Orang-orang berjalan di dasar sungai kering Sungai Indus di Hyderabad, Pakistan 24 April 2025. REUTERS
ISLAMABAD - Pakistan sedang mempersiapkan tindakan hukum internasional atas penangguhan perjanjian pembagian air sungai utama oleh India, seorang menteri pemerintah mengatakan kepada Reuters. Ketegangan meningkat antara kedua negara tetangga tersebut setelah serangan terhadap wisatawan di Kashmir yang dikelola India.
Aqeel Malik, Menteri Negara Hukum dan Keadilan, mengatakan kepada Reuters pada Senin malam bahwa Islamabad tengah menyusun rencana untuk setidaknya tiga opsi hukum yang berbeda, termasuk mengangkat isu tersebut di Bank Dunia - fasilitator perjanjian tersebut.
Ia juga mempertimbangkan untuk mengambil tindakan di Pengadilan Arbitrase Tetap atau di Mahkamah Internasional di Den Haag di mana ia dapat menuduh bahwa India telah melanggar Konvensi Wina 1960 tentang Hukum Perjanjian, katanya.
"Konsultasi strategi hukum hampir selesai," kata Malik, seraya menambahkan keputusan tentang kasus mana yang akan diajukan akan dibuat "segera" dan kemungkinan akan mencakup lebih dari satu jalan.
Pejabat sumber daya air India tidak segera menanggapi permintaan untuk memberikan komentar. India minggu lalu menangguhkan Perjanjian Perairan Indus tahun 1960 yang dimediasi Bank Dunia setelah serangan di Kashmir, dengan mengatakan perjanjian itu akan berlaku sampai "Pakistan secara kredibel dan tidak dapat ditarik kembali menolak dukungannya terhadap terorisme lintas batas".
Islamabad membantah terlibat dalam serangan yang menewaskan 26 orang itu.
India mengatakan dua dari tiga penyerang yang telah diidentifikasi berasal dari Pakistan. Islamabad mengatakan "setiap upaya untuk menghentikan atau mengalihkan aliran air milik Pakistan akan dianggap sebagai tindakan perang".
Pakistan juga telah menangguhkan semua perdagangan dengan India dan menutup wilayah udaranya untuk maskapai penerbangan India.
Negara tetangga bersenjata nuklir itu telah berperang dua dari tiga kali sejak merdeka pada tahun 1947 atas Kashmir, yang keduanya dikuasai sebagian tetapi diklaim sepenuhnya.
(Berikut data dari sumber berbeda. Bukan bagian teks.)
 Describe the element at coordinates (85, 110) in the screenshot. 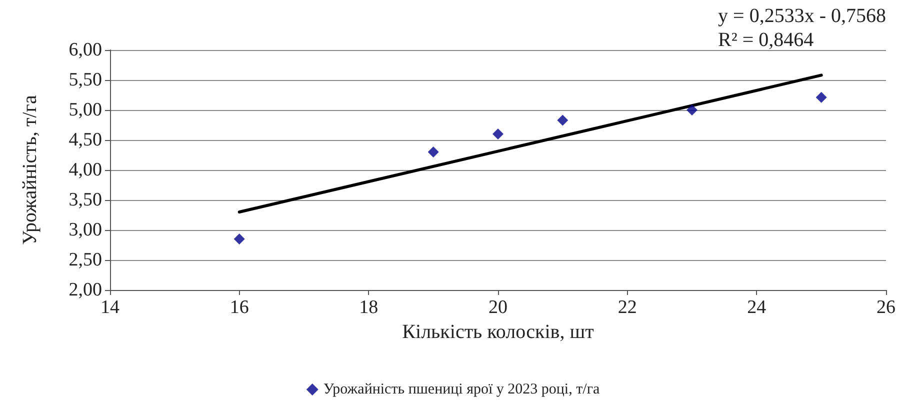

I see `y-tick-label: 5,00` at that location. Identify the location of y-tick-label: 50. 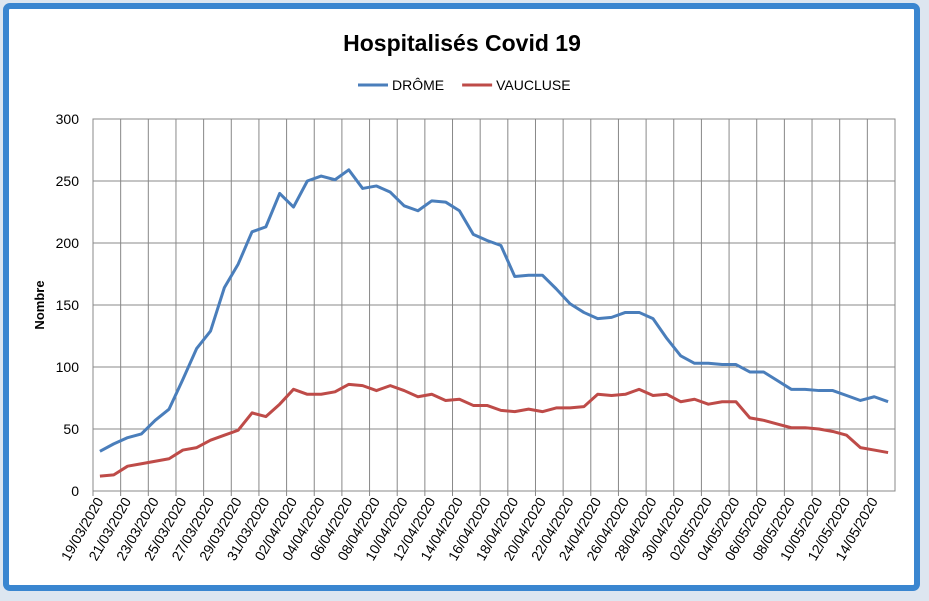
(71, 429).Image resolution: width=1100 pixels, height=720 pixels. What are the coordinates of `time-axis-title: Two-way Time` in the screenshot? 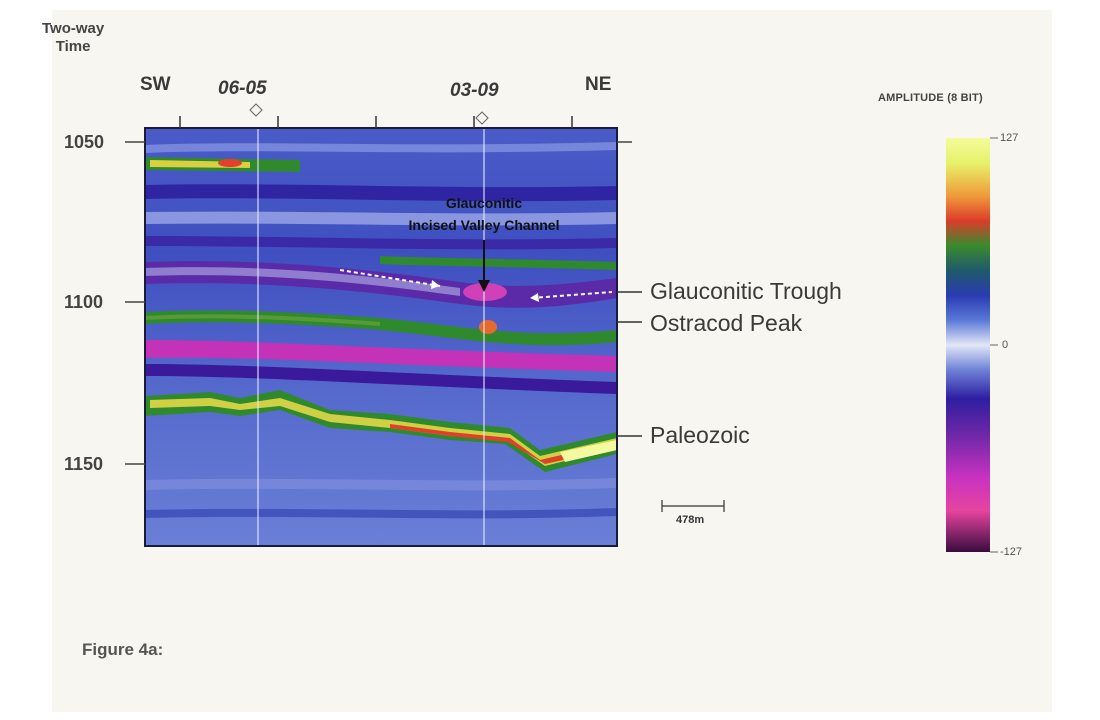 It's located at (73, 38).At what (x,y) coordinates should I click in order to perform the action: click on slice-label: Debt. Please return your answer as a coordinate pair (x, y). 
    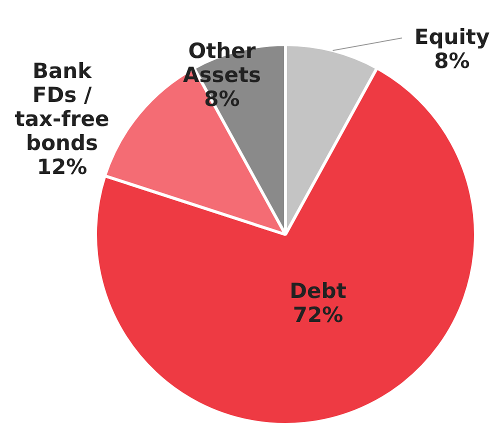
    Looking at the image, I should click on (318, 290).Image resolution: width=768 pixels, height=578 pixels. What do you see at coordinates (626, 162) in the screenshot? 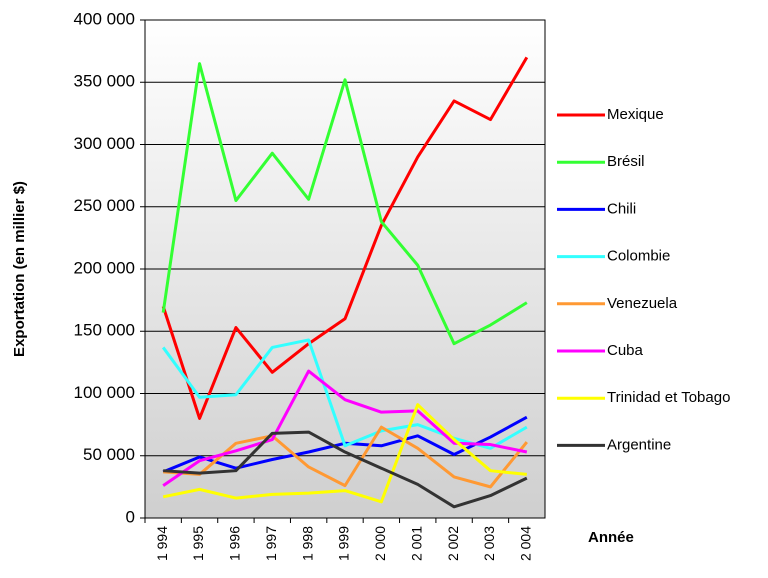
I see `legend-label: Brésil` at bounding box center [626, 162]. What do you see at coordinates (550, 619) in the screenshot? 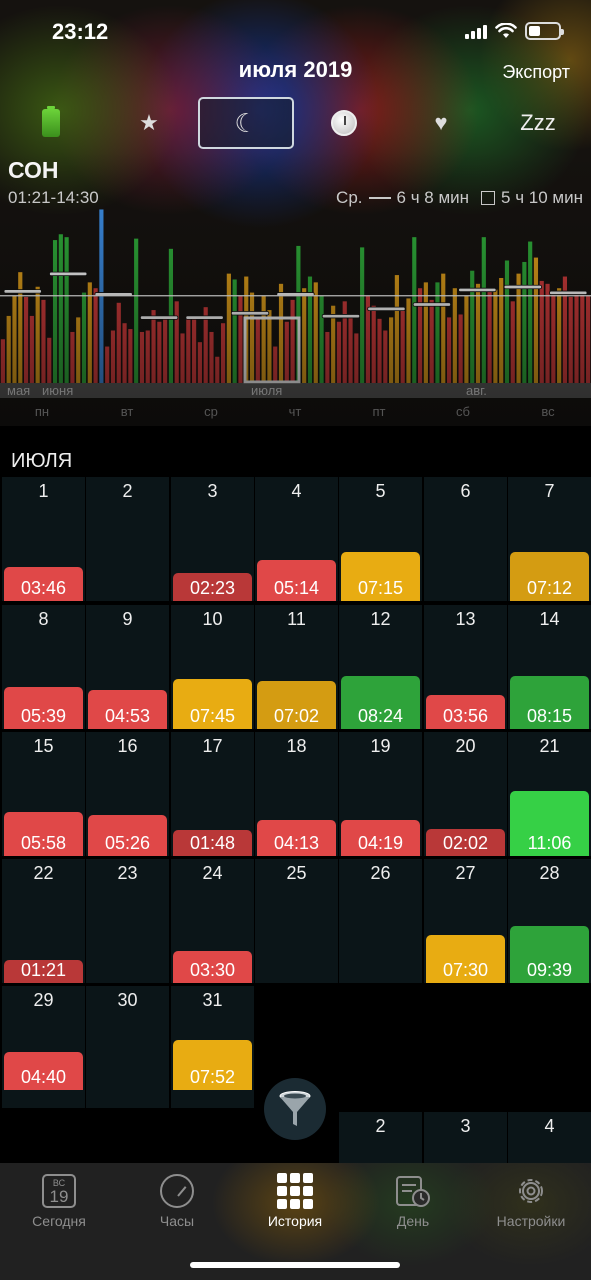
I see `day-number: 14` at bounding box center [550, 619].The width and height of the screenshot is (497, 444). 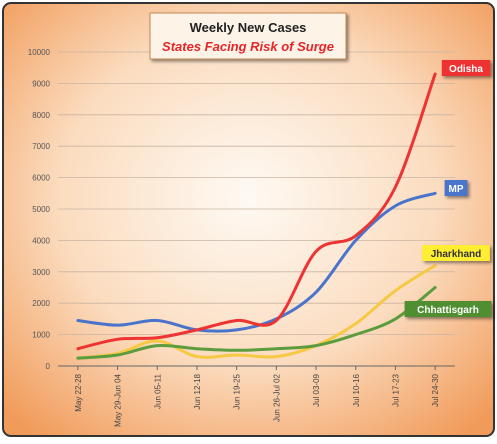 I want to click on x-tick-label: Jul 03-09, so click(x=316, y=390).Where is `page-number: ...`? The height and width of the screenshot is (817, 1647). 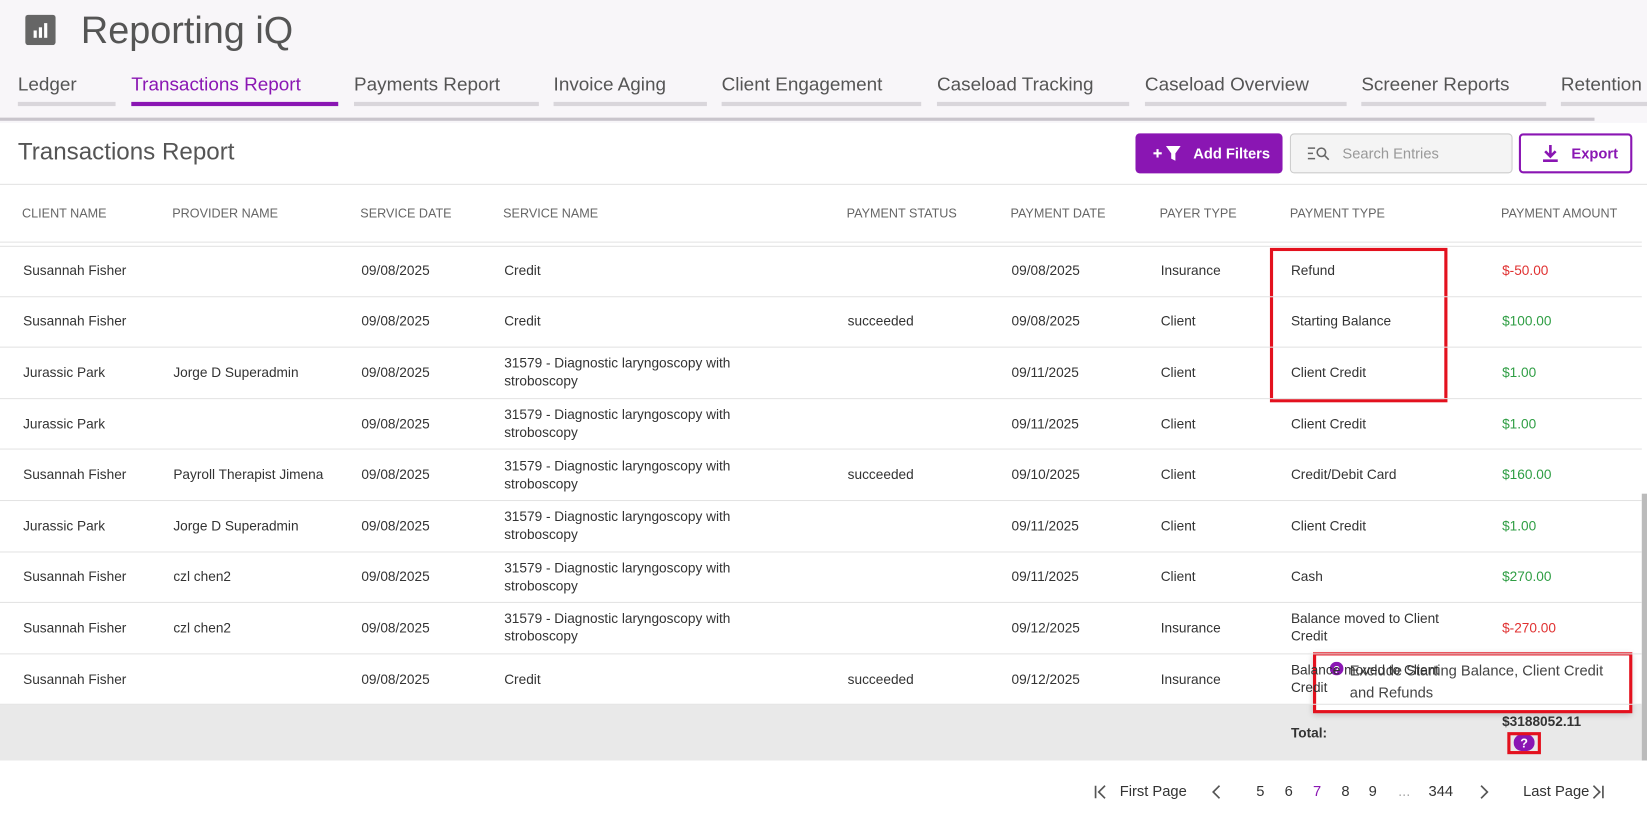 page-number: ... is located at coordinates (1404, 791).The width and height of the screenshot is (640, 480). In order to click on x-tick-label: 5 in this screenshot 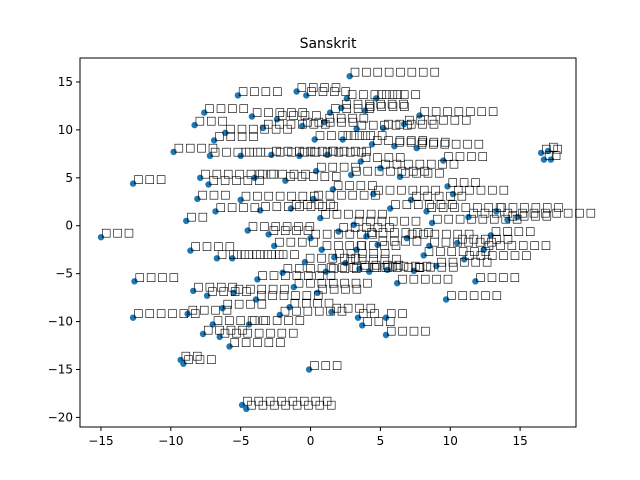, I will do `click(381, 441)`.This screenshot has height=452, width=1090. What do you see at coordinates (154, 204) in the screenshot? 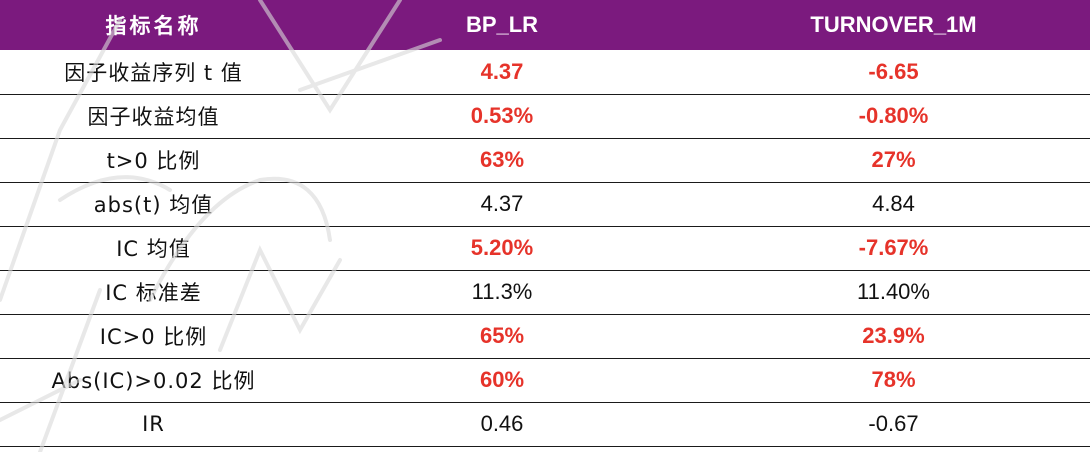
I see `row-metric-name: abs(t) 均值` at bounding box center [154, 204].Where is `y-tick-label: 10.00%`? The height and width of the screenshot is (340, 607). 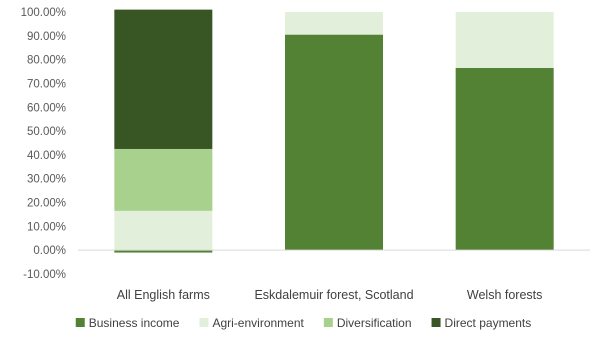 y-tick-label: 10.00% is located at coordinates (46, 227).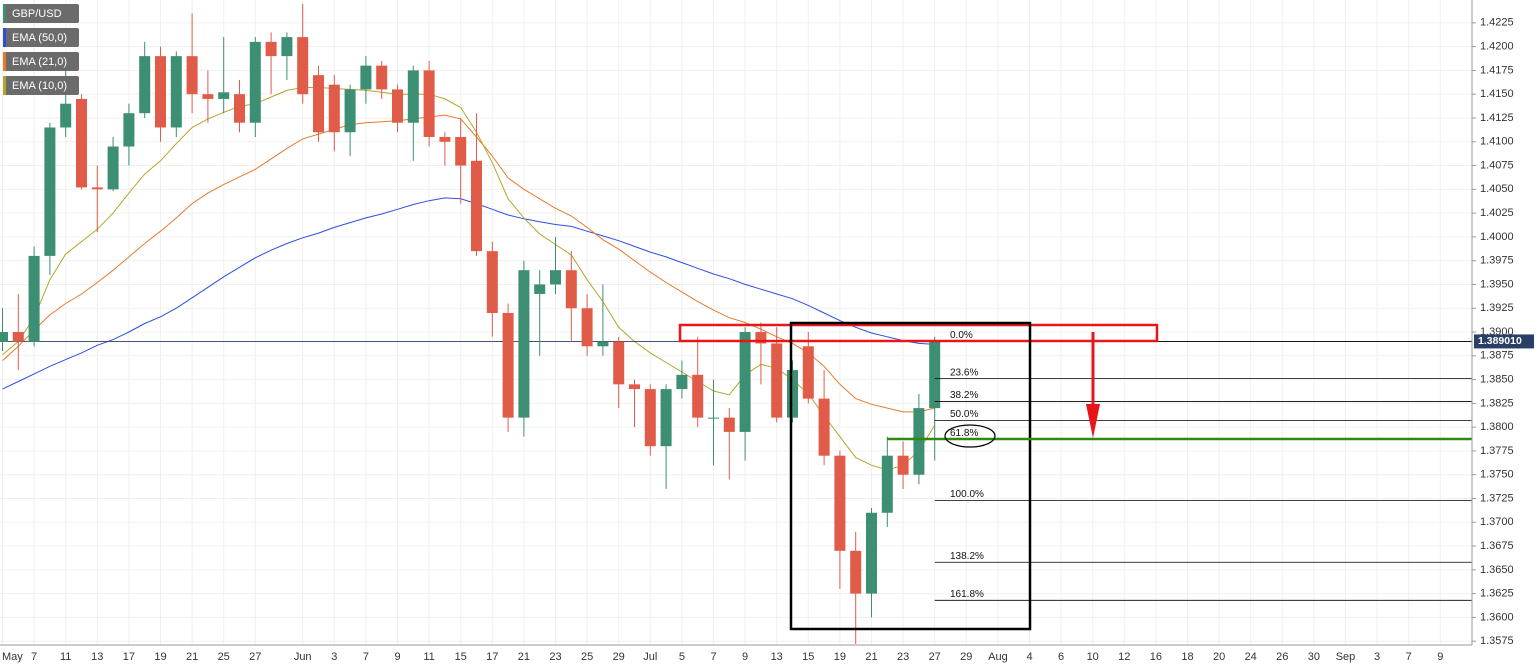 This screenshot has width=1536, height=669. Describe the element at coordinates (129, 657) in the screenshot. I see `x-tick-label: 17` at that location.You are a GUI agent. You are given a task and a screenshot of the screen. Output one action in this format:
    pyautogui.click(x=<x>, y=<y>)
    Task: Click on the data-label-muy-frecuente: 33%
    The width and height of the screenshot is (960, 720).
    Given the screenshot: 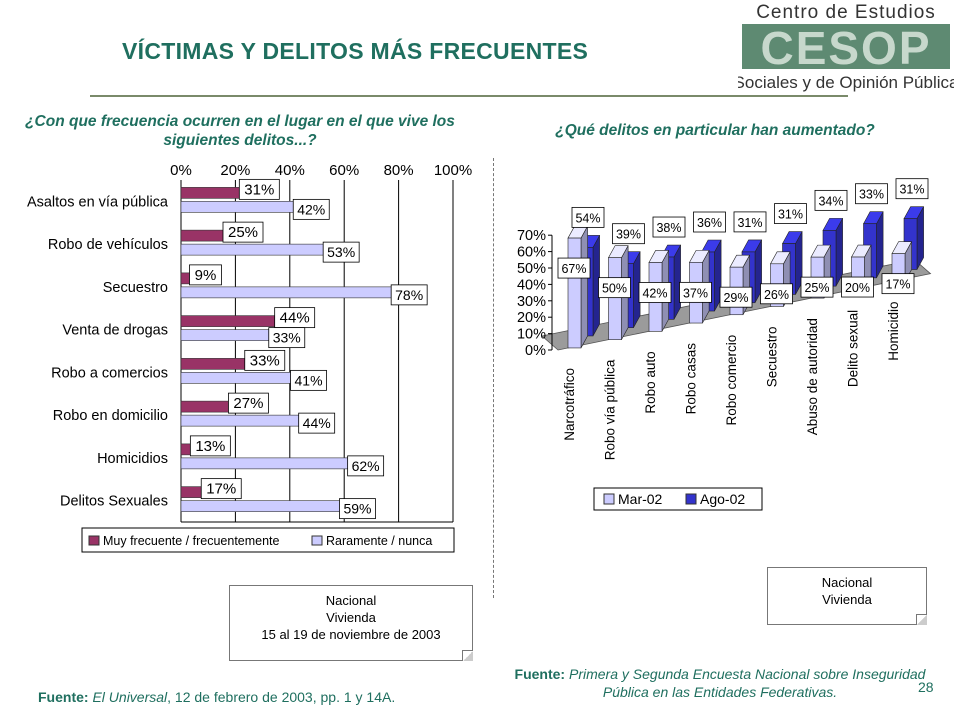 What is the action you would take?
    pyautogui.click(x=265, y=360)
    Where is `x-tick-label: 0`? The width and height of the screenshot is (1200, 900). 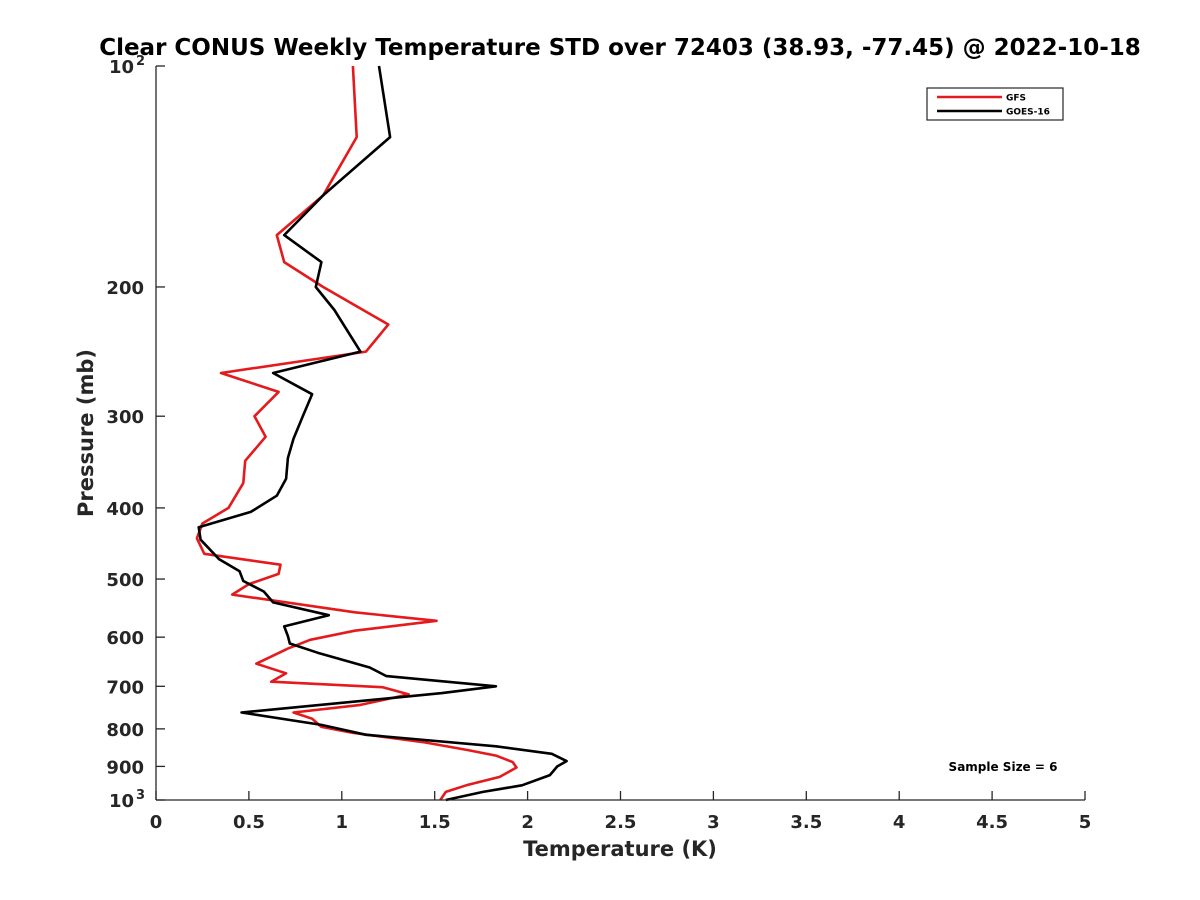
x-tick-label: 0 is located at coordinates (156, 822).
Perjanjian itu adalah kesepakatan untuk distribusi dan penggunaan air dari Sungai Indus dan anak-anak sungainya, yang mengairi 80% pertanian irigasi Pakistan dan pembangkit listrik tenaga airnya. Perjanjian ini telah beroperasi hingga saat ini meskipun terjadi perang dan permusuhan berkala lainnya antara kedua negara.
Malik menambahkan bahwa opsi diplomatik keempat yang sedang dipertimbangkan Islamabad adalah mengangkat isu tersebut di Dewan Keamanan Perserikatan Bangsa-Bangsa.
"Semua opsi tersedia dan kami sedang mengupayakan semua forum yang tepat dan kompeten untuk didekati," katanya.
"Perjanjian tersebut tidak dapat ditangguhkan secara sepihak dan tidak dapat ditunda, tidak ada ketentuan (seperti itu) dalam perjanjian tersebut," kata Malik.
Kushvinder Vohra, kepala Komisi Air Pusat India yang baru saja pensiun mengatakan: "Pilihan (untuk Pakistan) sangat terbatas ... Saya dapat mengatakan bahwa ada dasar yang kuat bagi kami untuk membela tindakan kami (India)."
Pejabat pemerintah dan pakar di kedua belah pihak mengatakan India tidak dapat menghentikan aliran air dengan segera, karena perjanjian tersebut telah mengizinkannya untuk hanya membangun pembangkit listrik tenaga air tanpa penyimpanan atau bendungan yang signifikan di tiga sungai yang dialokasikan untuk Pakistan.
Namun keadaan bisa mulai berubah dalam beberapa bulan dan para petani, yang sudah dilanda kekurangan air akibat perubahan iklim, mulai menyuarakan kekhawatirannya.